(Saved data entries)
= Beginning of Section =

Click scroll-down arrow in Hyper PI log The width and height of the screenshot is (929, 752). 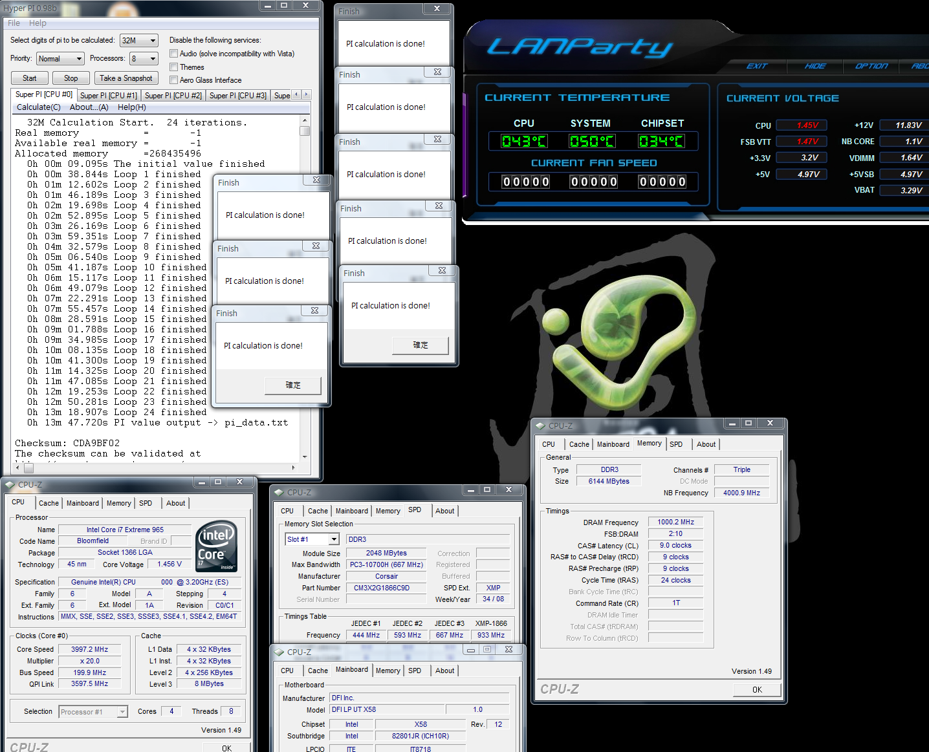coord(305,457)
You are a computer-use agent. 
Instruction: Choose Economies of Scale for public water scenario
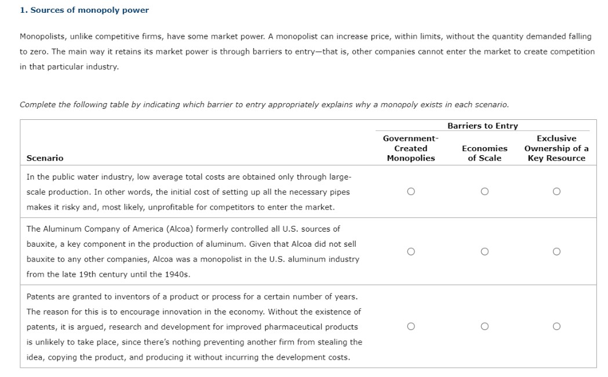485,192
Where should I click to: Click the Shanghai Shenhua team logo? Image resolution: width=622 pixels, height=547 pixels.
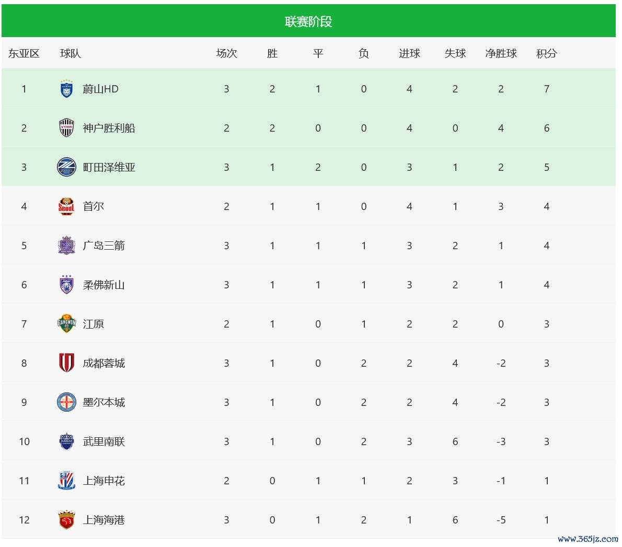coord(66,481)
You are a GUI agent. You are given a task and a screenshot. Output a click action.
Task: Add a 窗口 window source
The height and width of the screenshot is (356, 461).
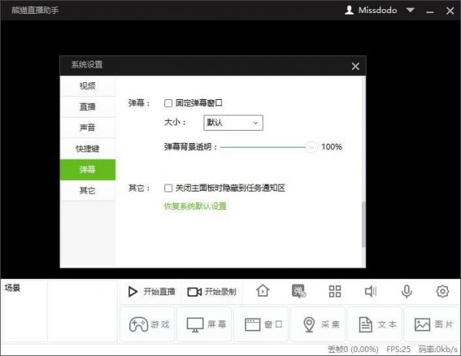260,324
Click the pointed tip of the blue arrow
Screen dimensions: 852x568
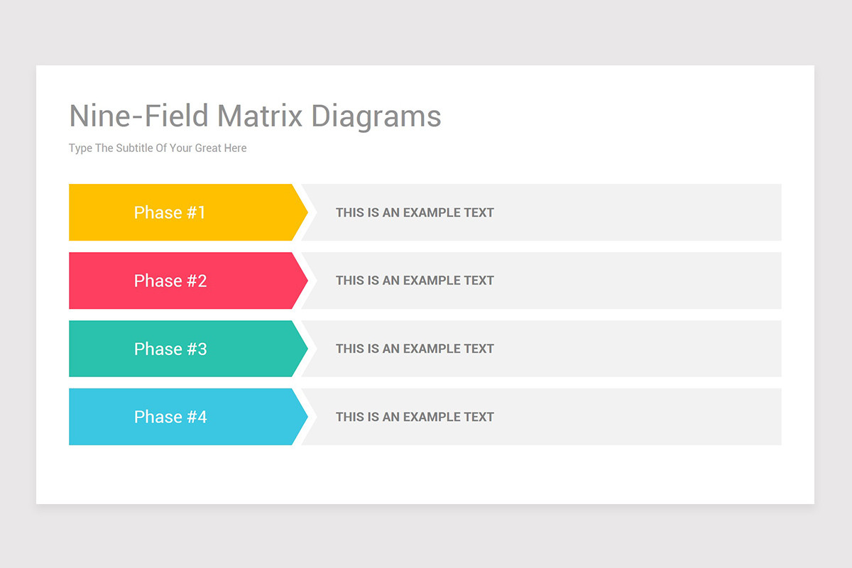[x=303, y=417]
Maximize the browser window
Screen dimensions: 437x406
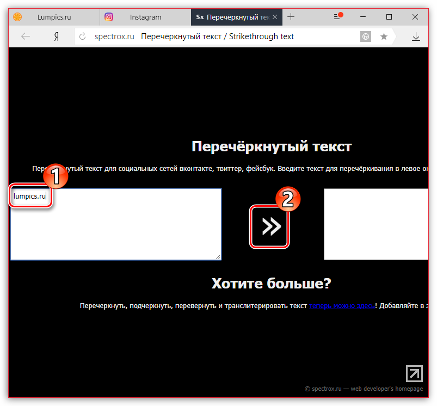(389, 17)
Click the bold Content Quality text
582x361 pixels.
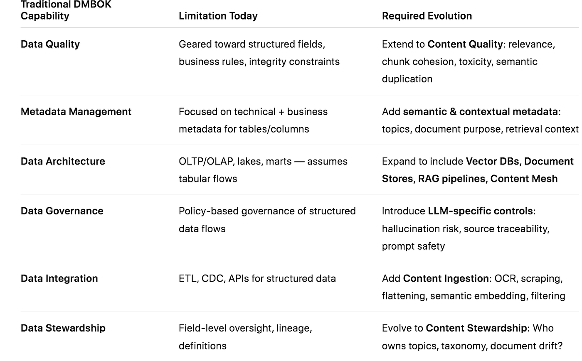click(x=465, y=44)
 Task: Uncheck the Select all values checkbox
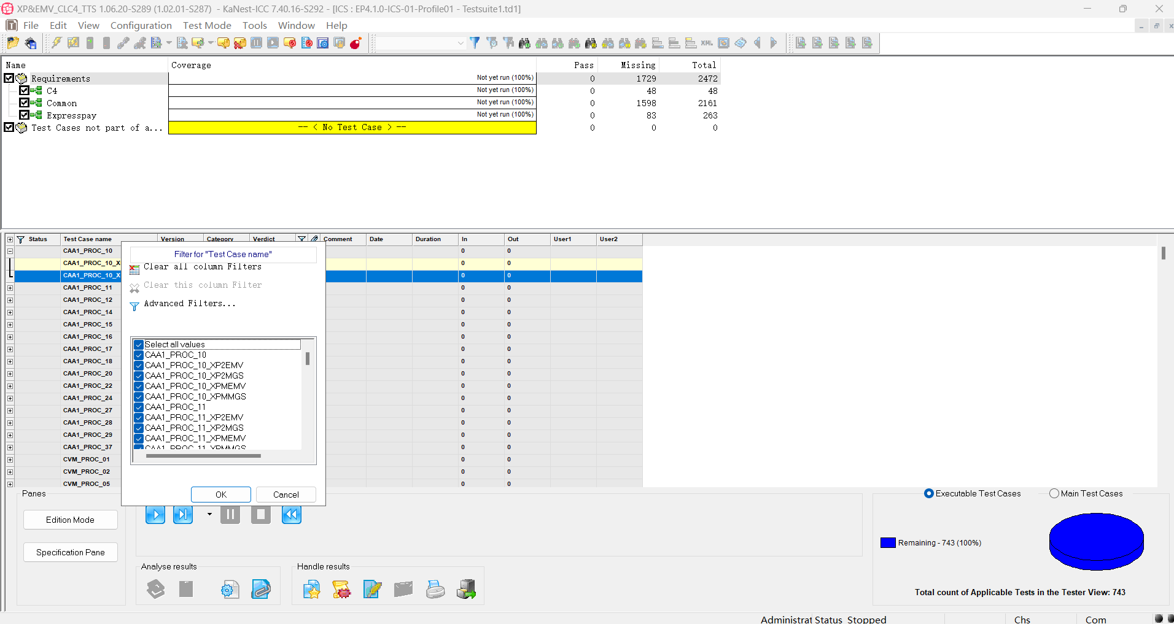(139, 345)
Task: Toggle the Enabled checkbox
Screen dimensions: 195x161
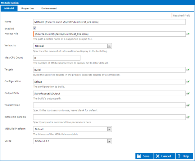Action: (35, 28)
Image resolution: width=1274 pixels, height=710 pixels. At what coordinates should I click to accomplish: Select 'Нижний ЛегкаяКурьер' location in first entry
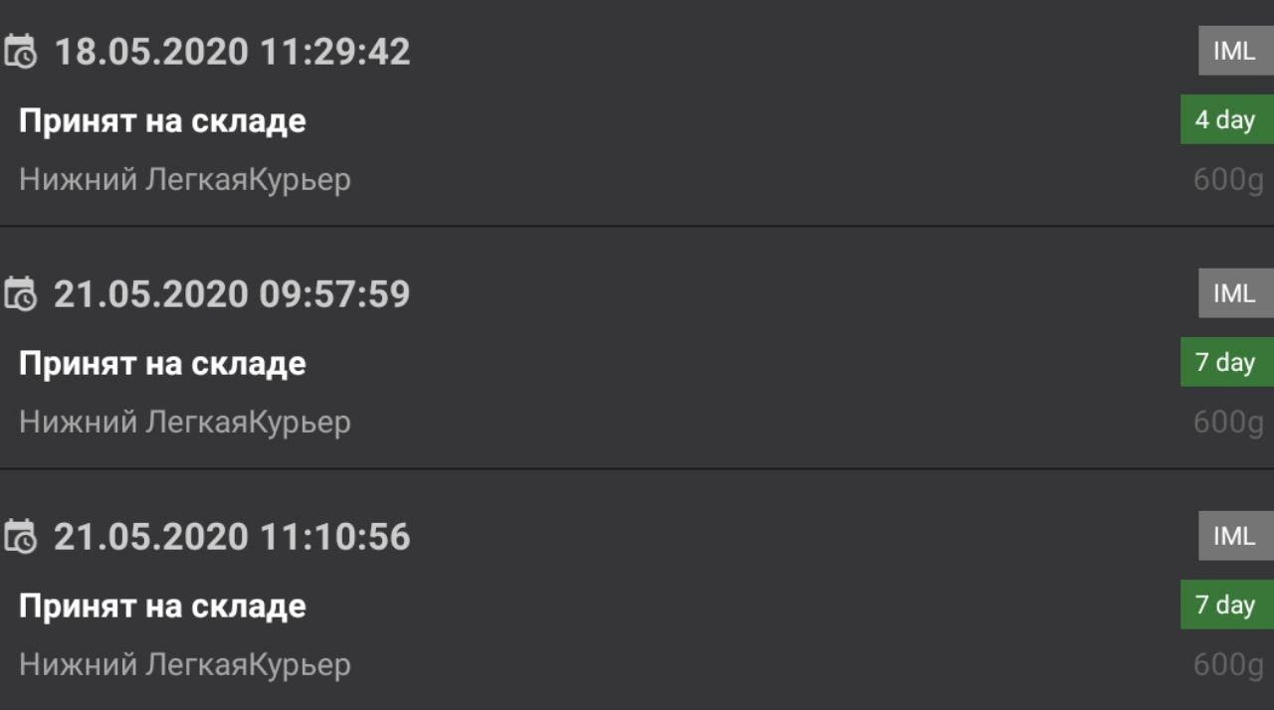click(x=185, y=181)
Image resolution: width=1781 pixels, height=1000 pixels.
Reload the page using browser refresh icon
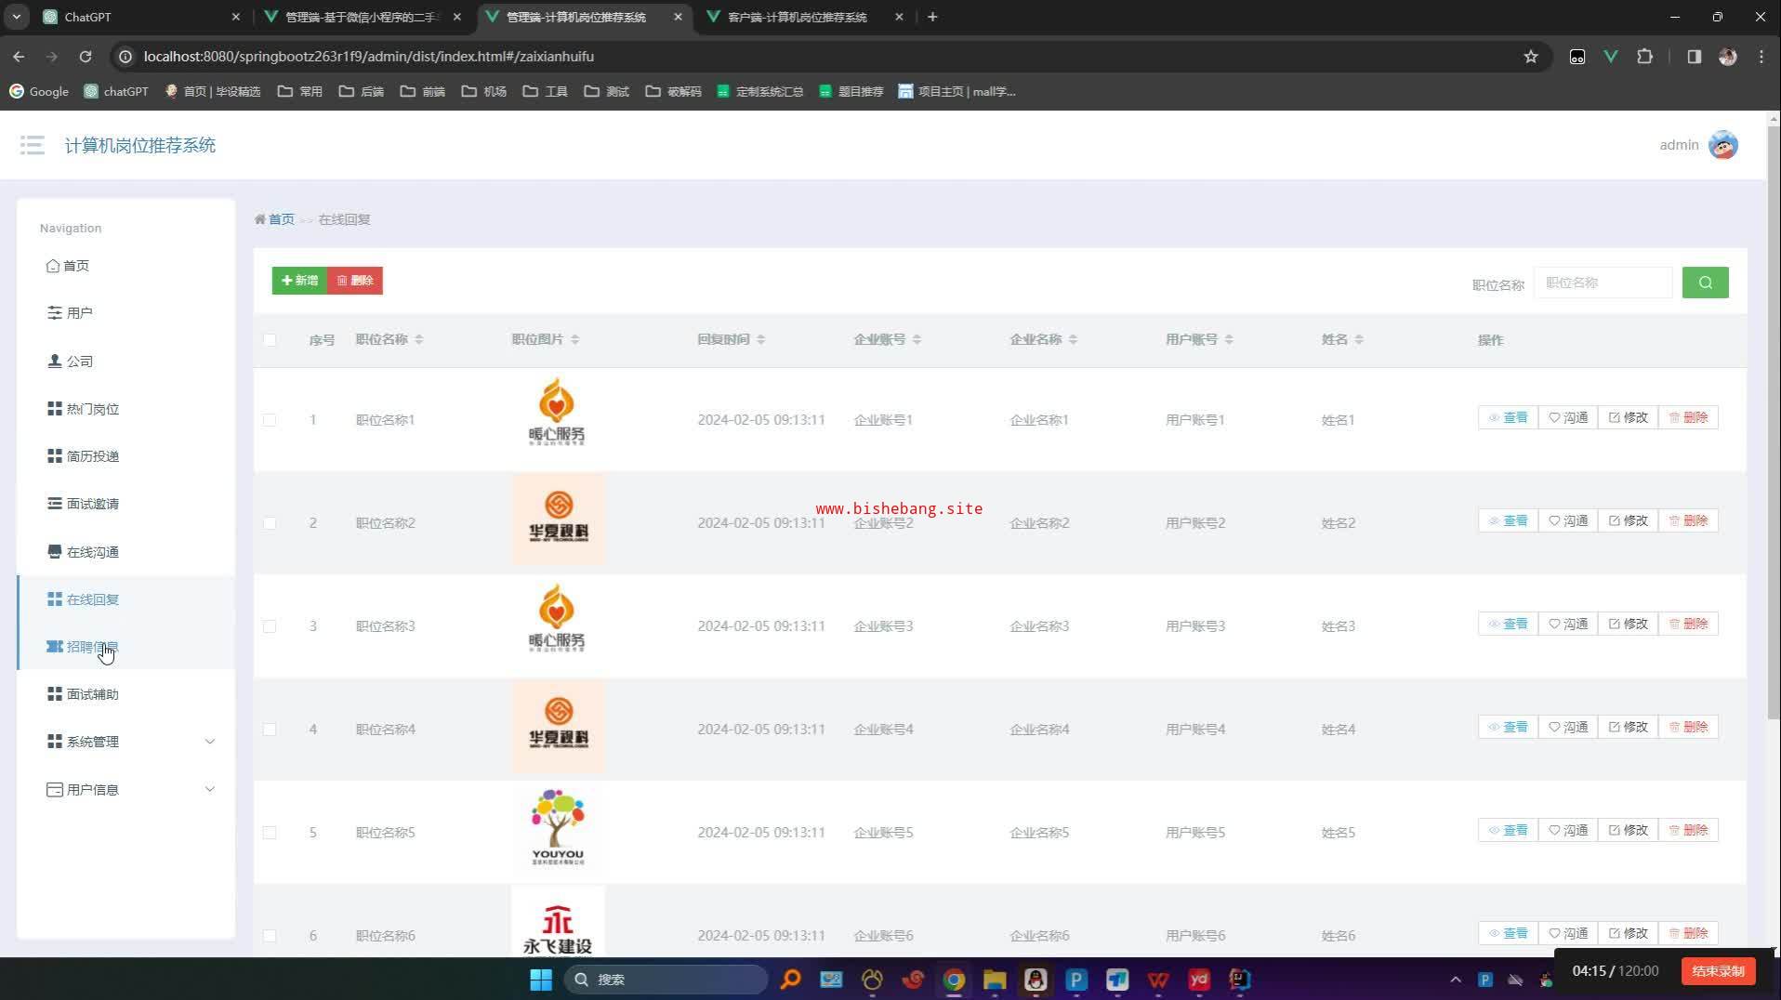(86, 57)
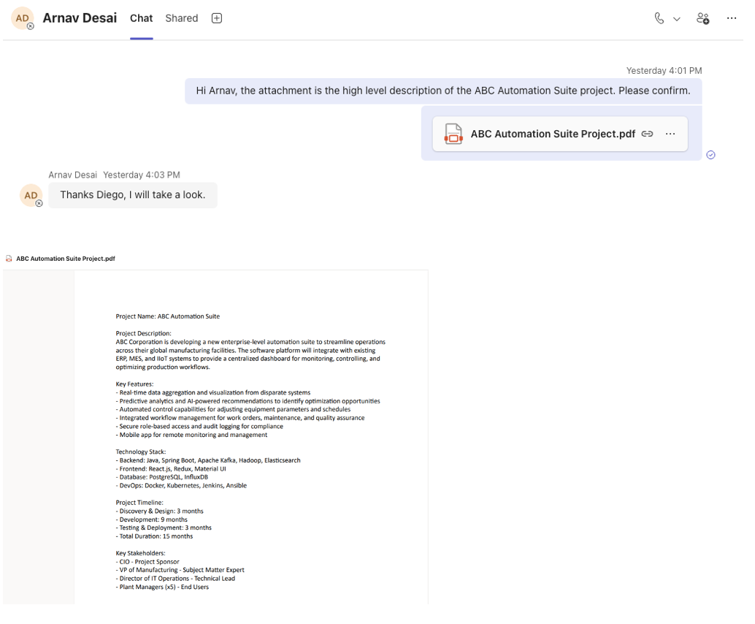
Task: Open the attachment's more options menu
Action: (x=670, y=134)
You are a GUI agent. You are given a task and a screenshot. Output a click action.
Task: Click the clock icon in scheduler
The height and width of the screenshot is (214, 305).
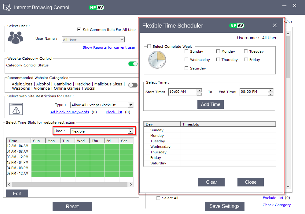(157, 60)

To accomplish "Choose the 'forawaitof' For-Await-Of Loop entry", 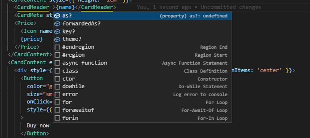I will tap(78, 110).
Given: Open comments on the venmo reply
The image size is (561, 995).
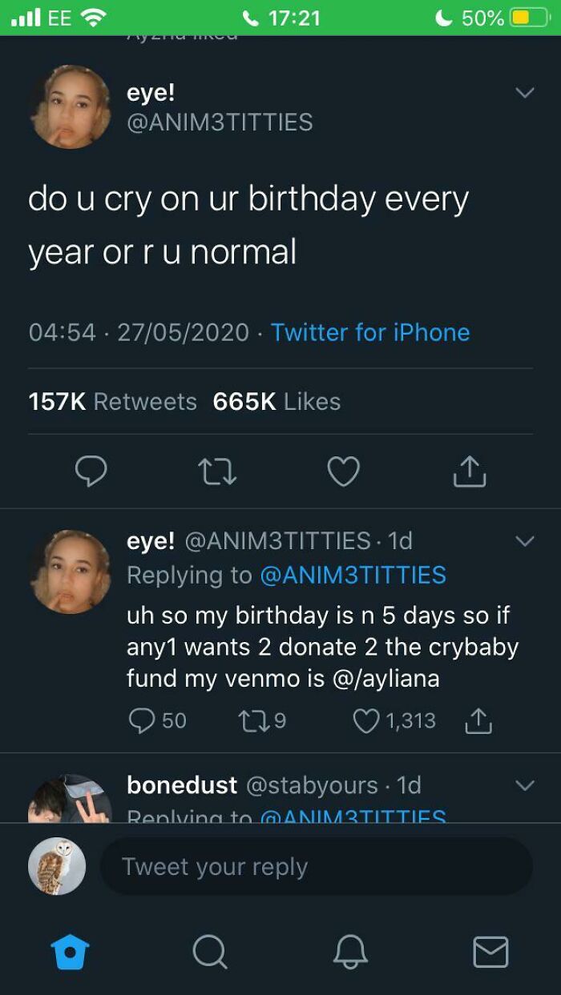Looking at the screenshot, I should 142,720.
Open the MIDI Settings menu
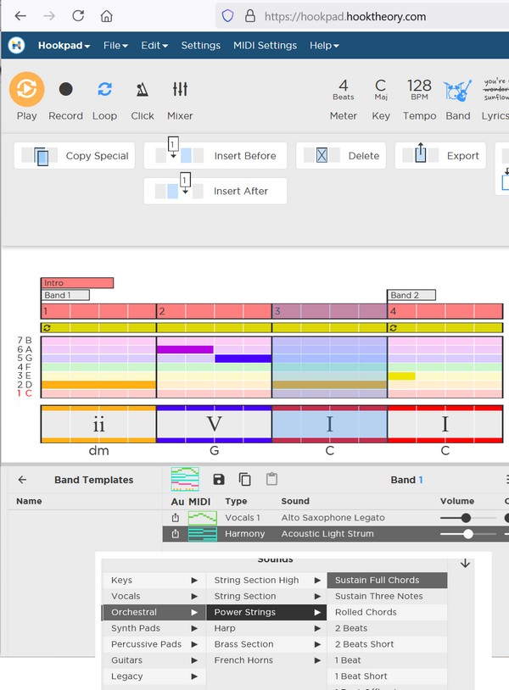509x690 pixels. pos(265,45)
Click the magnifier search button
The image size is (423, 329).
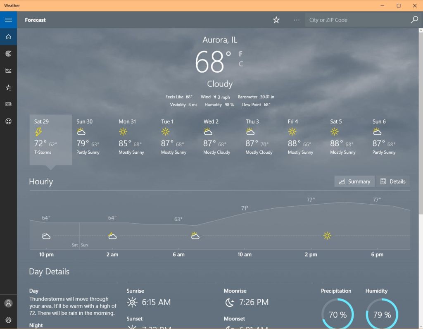click(414, 20)
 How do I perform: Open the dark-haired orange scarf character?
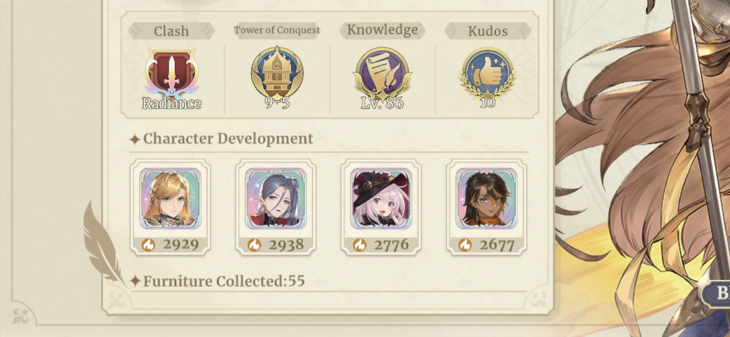coord(486,199)
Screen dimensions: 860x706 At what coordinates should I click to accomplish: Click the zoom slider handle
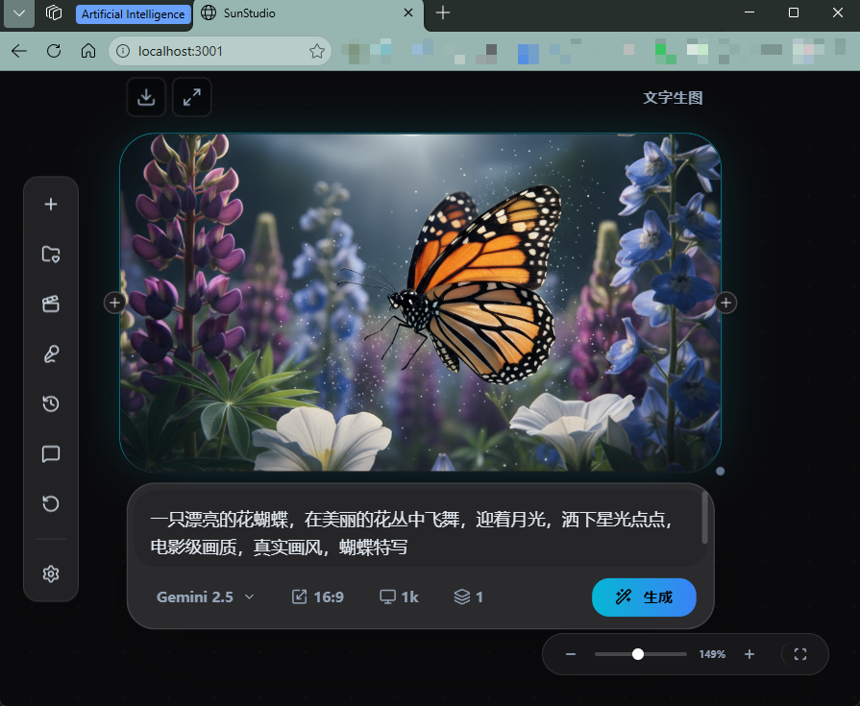tap(637, 654)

= End of Section =

Assignment
Beginning at the line with "Open the MIDI Settings menu", reproduce word for word each line through the last line of the records. Include both ends but no pictures.

Result for this task
Open the MIDI Settings menu
509x690 pixels. pos(265,45)
Click the magnifier search button
The image size is (423, 329).
click(414, 20)
 How do I perform: Open the dark-haired orange scarf character?
coord(486,199)
Screen dimensions: 860x706 At what coordinates should I click to accomplish: Click the zoom slider handle
tap(637, 654)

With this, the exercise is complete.